BEGIN Selection

24 February 2012

Dwelling


Me at a recent college reunion. That's my old friend Edwin in the background.

I love my short hair, even on the days it sticks up in the back or falls limp into my face and makes me look like a small boy. It's actually made me more comfortable with my general lack of femininity, or just my aversion to all things to do with looking anything like this:


The Stepford Wives (2004, Paramount Pictures)

It also has the strange effect of making me feel even girlier whenever I do wear a skirt or dress.

I suddenly understand why the girls on America's Next Top Model cry in pain whenever they get drastic haircuts, only in my case, it was a drastic haircut that helped me to feel stronger. In getting my hair cut, I've pulled on the still-strange armor of being all myself.

--

I'm finally free to move out of Cubao. I thought this day would never come, but here I am, browsing listings and checking commute routes.

I'm planning to move to Makati because the neighborhood's nicer, but the length of the commute and the fact that I'll be heading for Quezon City 5-6 times a week gives me second thoughts. The main reason I had for choosing Makati was that my brother may decide to share the apartment at any time, and it would actually be more convenient for the both of us if I moved south than if he moved north. I just hope the commute doesn't wear me down all that much.

END Selection

**Problems and tasks:**
1. Rewrite the blog post from "It also has" to "being all myself.", putting "shield" in place of "armor".
2. Summarize the blog post in two sentences.
3. Using the blog post, decide whether each statement is true: (a) The writer chose Makati because a brother may share the apartment. (b) The writer will go to Quezon City only once a week. (c) The short haircut made the writer feel weaker. Answer yes or no for each and quote the words that decide it.

BEGIN Information shown

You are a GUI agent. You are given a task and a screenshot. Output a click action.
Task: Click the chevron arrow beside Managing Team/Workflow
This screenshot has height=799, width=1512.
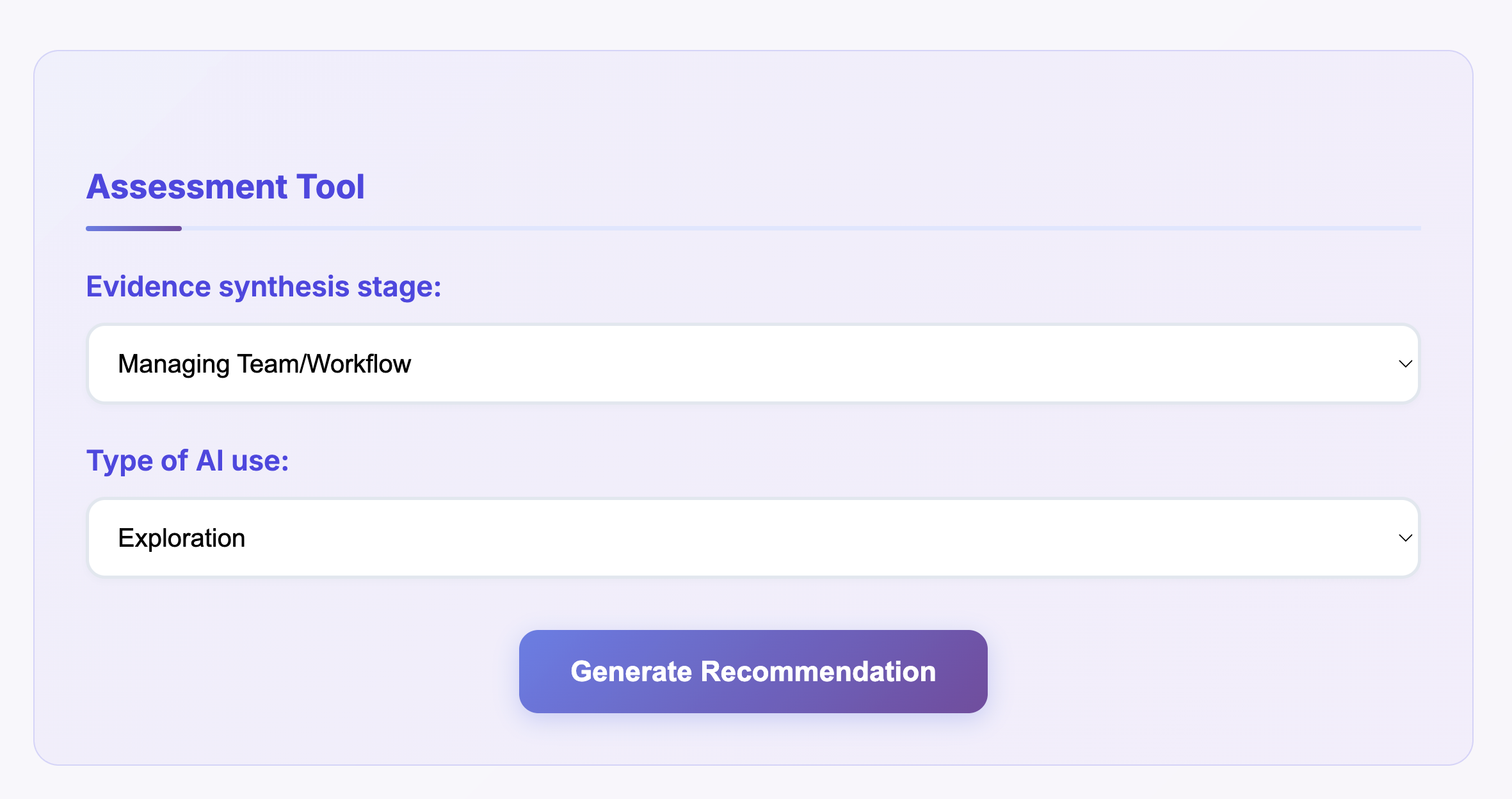(1405, 364)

END Information shown

**Answers:**
1.
It also has the strange effect of making me feel even girlier whenever I do wear a skirt or dress.

I suddenly understand why the girls on America's Next Top Model cry in pain whenever they get drastic haircuts, only in my case, it was a drastic haircut that helped me to feel stronger. In getting my hair cut, I've pulled on the still-strange shield of being all myself.

2. The writer loves having short hair, which has brought more comfort with a general lack of femininity and also makes wearing a skirt or dress feel even girlier. The writer is finally free to move out of Cubao and plans to move to Makati, though the commute to Quezon City 5-6 times a week gives second thoughts.

3.
(a) Yes: "The main reason I had for choosing Makati was that my brother may decide to share the apartment at any time"
(b) No: "I'll be heading for Quezon City 5-6 times a week"
(c) No: "it was a drastic haircut that helped me to feel stronger"